Low frequency spectral analysis of ventricular fibrillation

Is the frequency of ventricular fibrillation (VF) in the human the same as in the dog, and does the dominant frequency of VF depend on the aetiology of this arrhythmia?  In 4 groups of 4 dogs the dominant frequency of the first 40 seconds of VF was measured using a Bruel and Kjaer spectrum analyzer {0-100 Hz).  For spontaneous VF following coronary artery occlusion (snare technique), the mean dominant frequency was 12.3 ±SEM 0.5 Hz. In reperfusion VF after coronary artery occlusion for 1 hour, the dominant frequency was 11.9±0.5 Hz.  The frequency of VF induced electrically after coronary artery occlusion for 1 hour was 11.4±0.4 Hz (no significant difference between the 3 groups). The frequency of glycoside-induced VF was 6.8±1.4 Hz which was significantly lower than that for the first 3 groups (p<0.02).
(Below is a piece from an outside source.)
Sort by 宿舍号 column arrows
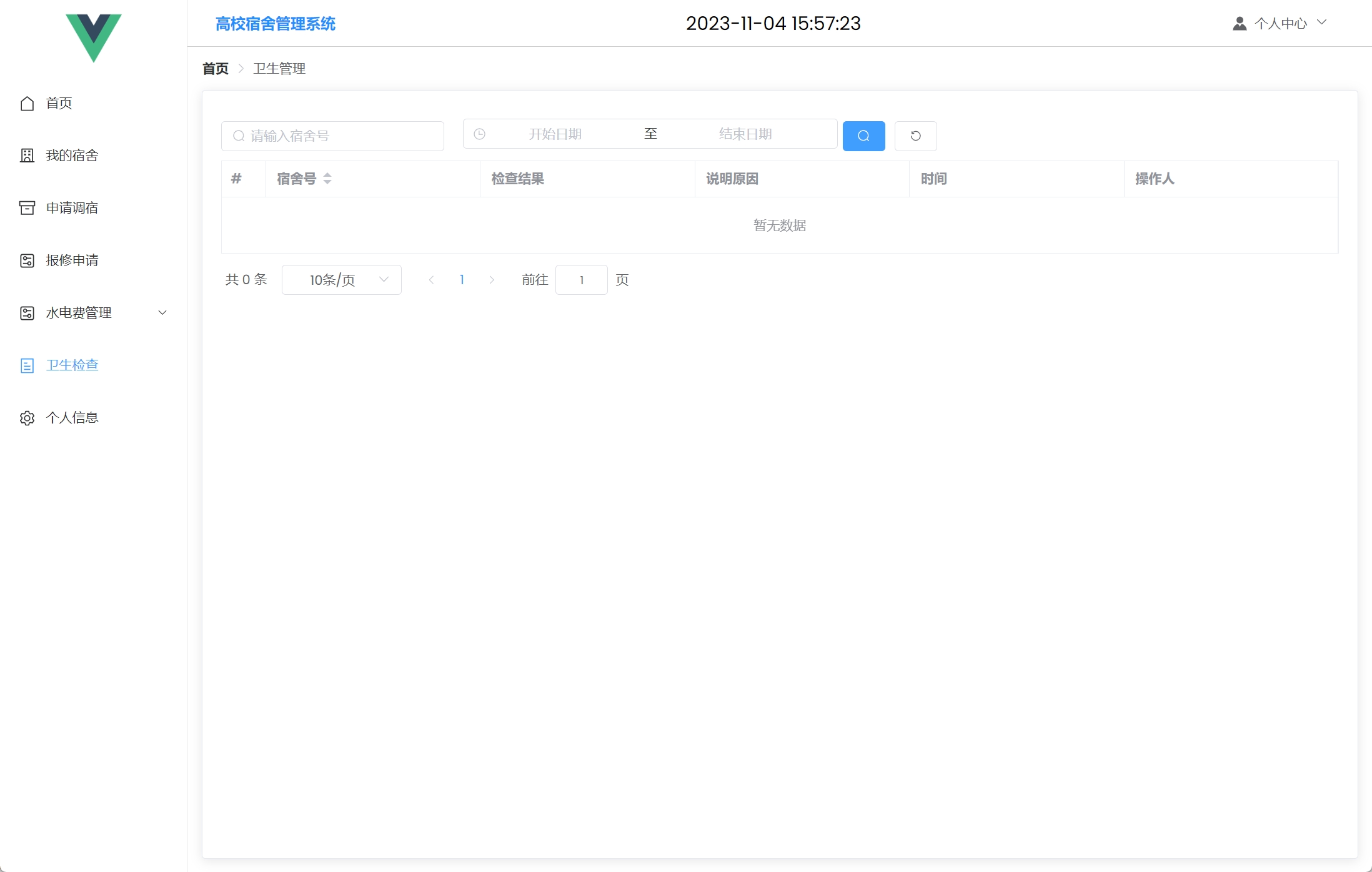The width and height of the screenshot is (1372, 872). coord(327,179)
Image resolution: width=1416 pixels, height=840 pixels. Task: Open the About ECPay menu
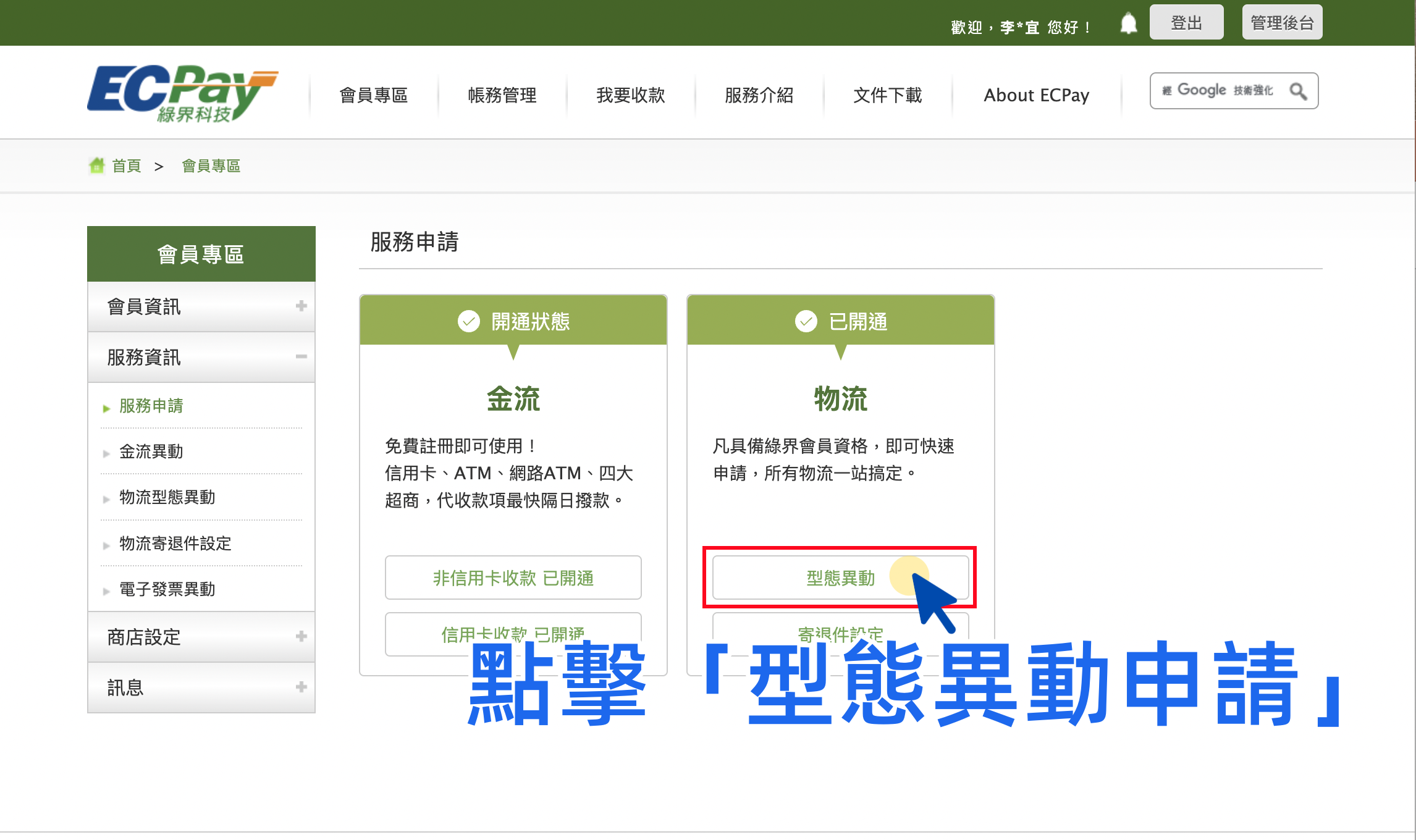pos(1036,95)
In all 4 groups the frequency of VF fell significantly over 3 minutes (p<0.02).  The mean dominant frequency of the first 8 seconds of VF did not differ significantly in 13 patients with inferior infarction {6.5±0.2 Hz) from that in 7 patients with anterior infarction (6.5±0.3 Hz), nor did it vary significantly with time from the onset of symptoms of acute ischaemia to VF. In 1 patient, the frequency of VF fell from 6.0 Hz to 3.8 Hz after 90 seconds.  In 2 patients where VF followed directly periods of ventricular tachycardia, low frequencies of VF were recorded (3.75, 4.25 Hz).  The electro- physiological mechanisms of a dominant frequency in VF are not known.  Spectral analysis of VF in the dog does not differentiate myocardial ischaemia from reperfusion or electrically induced VF, but may in cardiac glycoside intoxication.  The higher dominant frequency of VF in the dog than in the human points to limitations of the use of this animal model in the study of VF.